Queen consort of Goryeo
- Tenure: ?–943
- Predecessor: Queen Janghwa
- Successor: Queen Uihwa

Queen dowager of Goryeo
- Tenure: 945–949
- Coronation: 945
- Predecessor: Dynasty established (Queen Mother Gyeongsun as the last Queen dowager of Silla)
- Successor: Queen Dowager Sinjeong
- Monarch: King Jeongjong (son) King Gwangjong (son)
- Born: ? Chungju, North Chungcheong Province
- Died: ? Goryeo
- Spouse: Taejo of Goryeo
- Issue: Wang Tae Wang Yo Wang So Wang Jeong Jeungtong Princess Nakrang Princess Heungbang

Regnal name
- Grand Lady Chungjuwon (충주원대부인; 忠州院大夫人); Queen Mother Sinmyeongsunseong (신명순성태후; 神明順成太后); Grand Queen Mother Sinmyeongsunseong (신명순성왕태후; 神明順成王太后);
- House: Chungju Yu clan
- Father: Yu Geung-dal (유긍달)

= Queen Sinmyeongsunseong =

Goryeo queen consort (fl. 10th century)

Queen Sinmyeong of the Chungju Yu clan or long-called as Queen Sinmyeongsunseong was the third Goryeo queen consort through her marriage as the third wife of Wang Geon, its founder and become the mother of his 5 sons (include Jeongjong and Gwangjong) and 2 daughters.

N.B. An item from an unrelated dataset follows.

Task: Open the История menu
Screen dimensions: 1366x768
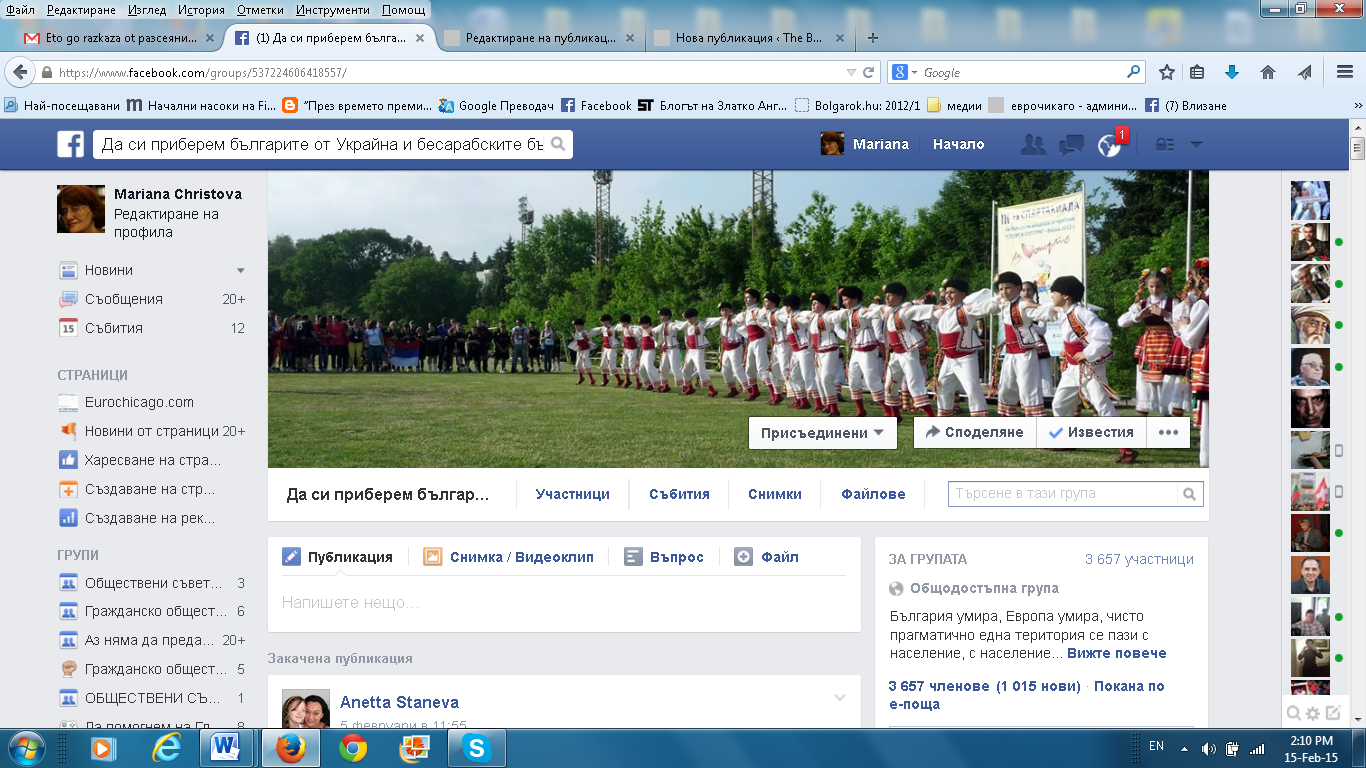Action: (201, 10)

During Taejo's lifetime, she was addressed as Grand Lady Chungjuwon ("Grand Lady of the Chungju Courtyard"). Then, during their sons' reign, she was addressed as Queen Mother Sinmyeongsunseong and Grand Queen Mother Sinmyeongsunseong. She was the first woman whom Wang Geon met after his ascension to the throne and became the first one who held the position of "Queen Mother" and "Grand Queen Mother" of Goryeo.

==In popular culture==
- Portrayed by Jeon Mi-seon in the 2000–2002 KBS1 TV series Taejo Wang Geon.
- Portrayed by Jung Young-sook in the 2002–2003 KBS TV series The Dawn of the Empire.
- Portrayed by Ji Soo-won in the 2015 MBC TV series Shine or Go Crazy.
- Portrayed by Park Ji-young in the 2016 SBS TV series Moon Lovers: Scarlet Heart Ryeo.